Every 20 minutes in the movie, there’s an elimination, so to speak, with anonymous voting and truces and late-night conversations. You’d half-expect to see Jeff Probst there in vestments of his own. Who will be the new pope? Stanley Tucci’s levelheaded Bellini? John Lithgow’s pompous Tremblay? What about the more conservative cardinals, like Lucian Msamati’s Adeyemi or Sergio Castellitto’s Tedesco? Giving the most right-wing cardinal a bright red vape feels like a classic reality-show move — you want a villain who kind of slays. But then there’s also Benitez (Carlos Diehz), who arrives unannounced (cue “a hot new bombshell has entered the villa”) and might make for a serious challenger to the Catholic establishment. And who could forget Isabella Rossellini — playing a character I assume is just named “Isabella Rossellini as nun” — who hovers off to the side, sending emails and holding secrets of her own?

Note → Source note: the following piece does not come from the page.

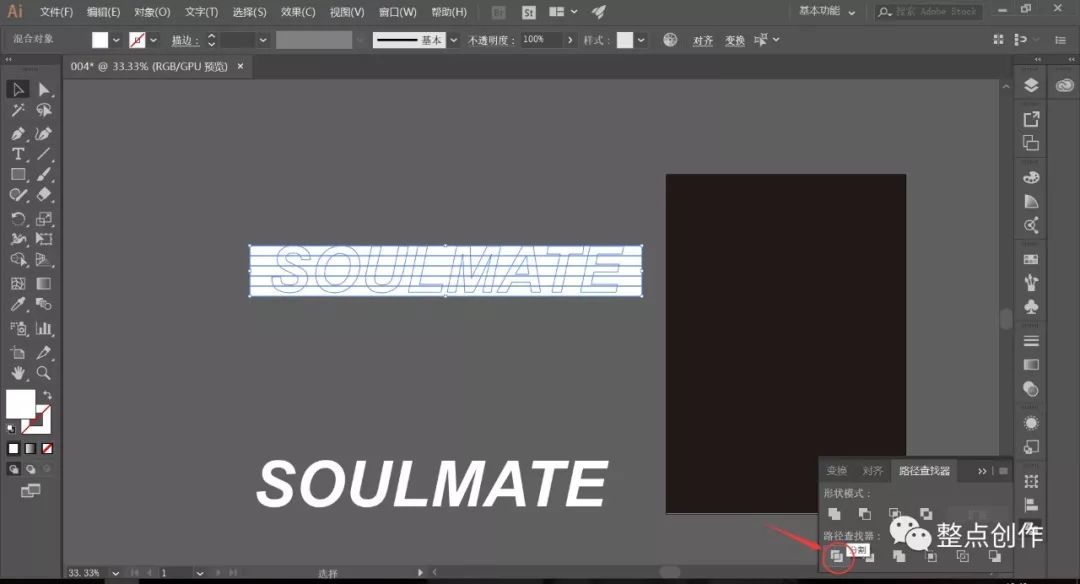This screenshot has width=1080, height=584.
Task: Click the fill color swatch in toolbox
Action: pyautogui.click(x=20, y=404)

Like X’s last, beloved meme’d awards movie — Todd Fields’s Tár — Conclave is a pleasant movie to watch about people being mean to each other. The titular Tár was cutting and unpleasant, harsh and provocative. Lydia Tar’s lack of self-awareness only made the character funnier and more pathetic in her downfall. So, too, does Conclave share characters who treat each other with the utmost lack of generosity in a way that is tempting to the viewer, if not a little recognizable. The memes work because these movies are both funny and idiosyncratic in their form. That men of the cloth behave badly is a feature. The overall effect is shockingly feel-good; perhaps what works best about the film is that Conclave is a movie about leftist in-fighting that actually lands upon a happyish ending (unlike, say, other recent events).

For a movie about the Catholic Church, there’s a surprising amount of self-awareness and levity to how the film treats its subject matter. Conclave isn’t sugarcoating the more unsavory sides of the Catholic Establishment so much as it is exposing and relishing in them. These holy men are no better than any of us once you put them in a big room together and force them to vote like its sixth-grade class president. For all its seriousness, there’s an archness and decadence to the whole affair. The robes are long and lush and heavy, the score dictates each twist and turn, and the buildings in which these people behave with such petty bitchery feature some of the most stunning Renaissance and Classical architecture. You wouldn’t see a movie like this with Protestants, that’s for sure.

Talking shit about people you know? That’s Conclave. Wearing a long and lush and heavy red robe? That’s Conclave. Stunning Renaissance and Classical architecture? That’s Conclave. Having to be in charge of handling logistics for a thing you don’t want to be in charge of because you have your doubts about the functionality of the system in the first place? You know it, I know it: That’s so Conclave.